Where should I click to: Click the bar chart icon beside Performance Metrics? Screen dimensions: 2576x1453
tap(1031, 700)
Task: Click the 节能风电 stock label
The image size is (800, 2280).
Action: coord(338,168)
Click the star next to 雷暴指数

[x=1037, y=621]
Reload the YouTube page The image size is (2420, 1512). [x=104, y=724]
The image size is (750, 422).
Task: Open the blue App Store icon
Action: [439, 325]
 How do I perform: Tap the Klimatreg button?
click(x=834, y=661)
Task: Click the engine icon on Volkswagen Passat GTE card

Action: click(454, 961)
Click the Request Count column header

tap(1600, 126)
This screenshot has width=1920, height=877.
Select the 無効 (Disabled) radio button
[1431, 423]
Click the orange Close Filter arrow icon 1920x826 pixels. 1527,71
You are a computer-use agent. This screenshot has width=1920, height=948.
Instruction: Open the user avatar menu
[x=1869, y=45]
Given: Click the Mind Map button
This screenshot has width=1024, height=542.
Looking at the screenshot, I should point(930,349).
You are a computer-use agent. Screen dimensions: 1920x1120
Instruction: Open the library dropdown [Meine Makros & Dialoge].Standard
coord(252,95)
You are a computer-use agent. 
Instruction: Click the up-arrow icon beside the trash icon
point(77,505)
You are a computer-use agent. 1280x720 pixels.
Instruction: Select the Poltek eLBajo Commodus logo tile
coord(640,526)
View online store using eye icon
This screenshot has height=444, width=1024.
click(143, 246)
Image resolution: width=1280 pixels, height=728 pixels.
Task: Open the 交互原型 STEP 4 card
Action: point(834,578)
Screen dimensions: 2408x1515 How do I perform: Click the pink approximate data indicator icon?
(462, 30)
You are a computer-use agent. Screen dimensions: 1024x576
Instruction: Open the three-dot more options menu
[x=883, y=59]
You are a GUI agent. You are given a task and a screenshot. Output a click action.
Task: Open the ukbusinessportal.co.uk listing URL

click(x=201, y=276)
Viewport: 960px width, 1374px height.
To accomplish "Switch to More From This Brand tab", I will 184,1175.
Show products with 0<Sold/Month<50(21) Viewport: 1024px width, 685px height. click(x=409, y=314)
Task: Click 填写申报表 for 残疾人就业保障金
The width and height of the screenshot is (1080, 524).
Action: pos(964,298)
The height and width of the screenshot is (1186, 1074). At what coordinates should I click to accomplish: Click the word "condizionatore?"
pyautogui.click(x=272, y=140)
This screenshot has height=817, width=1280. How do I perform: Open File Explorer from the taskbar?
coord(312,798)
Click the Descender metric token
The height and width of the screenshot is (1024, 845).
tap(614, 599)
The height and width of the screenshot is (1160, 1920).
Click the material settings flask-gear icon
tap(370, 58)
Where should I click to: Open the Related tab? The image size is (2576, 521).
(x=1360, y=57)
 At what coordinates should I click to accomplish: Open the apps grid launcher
══════════
What to work on »
Can you quote all of the material above word for word, reproducing every line?

Result for this exercise »
Where should I click to: Click the bar chart icon beside Performance Metrics? Screen dimensions: 2576x1453
tap(1031, 700)
Task: Click the 节能风电 stock label
The image size is (800, 2280).
Action: coord(338,168)
Click the star next to 雷暴指数

[x=1037, y=621]
Reload the YouTube page The image size is (2420, 1512). [x=104, y=724]
The image size is (750, 422).
Task: Open the blue App Store icon
Action: [439, 325]
 How do I perform: Tap the Klimatreg button?
click(x=834, y=661)
Task: Click the engine icon on Volkswagen Passat GTE card

Action: click(454, 961)
Click the Request Count column header

tap(1600, 126)
This screenshot has width=1920, height=877.
Select the 無効 (Disabled) radio button
[1431, 423]
Click the orange Close Filter arrow icon 1920x826 pixels. 1527,71
You are a computer-use agent. This screenshot has width=1920, height=948.
Instruction: Open the user avatar menu
[x=1869, y=45]
Given: Click the Mind Map button
This screenshot has width=1024, height=542.
Looking at the screenshot, I should point(930,349).
You are a computer-use agent. Screen dimensions: 1920x1120
Instruction: Open the library dropdown [Meine Makros & Dialoge].Standard
coord(252,95)
You are a computer-use agent. 
Instruction: Click the up-arrow icon beside the trash icon
point(77,505)
You are a computer-use agent. 1280x720 pixels.
Instruction: Select the Poltek eLBajo Commodus logo tile
coord(640,526)
View online store using eye icon
This screenshot has height=444, width=1024.
click(143, 246)
Image resolution: width=1280 pixels, height=728 pixels.
Task: Open the 交互原型 STEP 4 card
Action: point(834,578)
Screen dimensions: 2408x1515 How do I perform: Click the pink approximate data indicator icon?
(462, 30)
You are a computer-use agent. Screen dimensions: 1024x576
Instruction: Open the three-dot more options menu
[x=883, y=59]
You are a GUI agent. You are given a task and a screenshot. Output a click action.
Task: Open the ukbusinessportal.co.uk listing URL

click(x=201, y=276)
Viewport: 960px width, 1374px height.
To accomplish "Switch to More From This Brand tab", I will 184,1175.
Show products with 0<Sold/Month<50(21) Viewport: 1024px width, 685px height. click(x=409, y=314)
Task: Click 填写申报表 for 残疾人就业保障金
The width and height of the screenshot is (1080, 524).
Action: pos(964,298)
The height and width of the screenshot is (1186, 1074). At what coordinates should I click to accomplish: Click the word "condizionatore?"
pyautogui.click(x=272, y=140)
This screenshot has height=817, width=1280. How do I perform: Open File Explorer from the taskbar?
coord(312,798)
Click the Descender metric token
The height and width of the screenshot is (1024, 845).
tap(614, 599)
The height and width of the screenshot is (1160, 1920).
Click the material settings flask-gear icon
tap(370, 58)
Where should I click to: Open the Related tab? The image size is (2576, 521).
(x=1360, y=57)
 At what coordinates should I click to accomplish: Open the apps grid launcher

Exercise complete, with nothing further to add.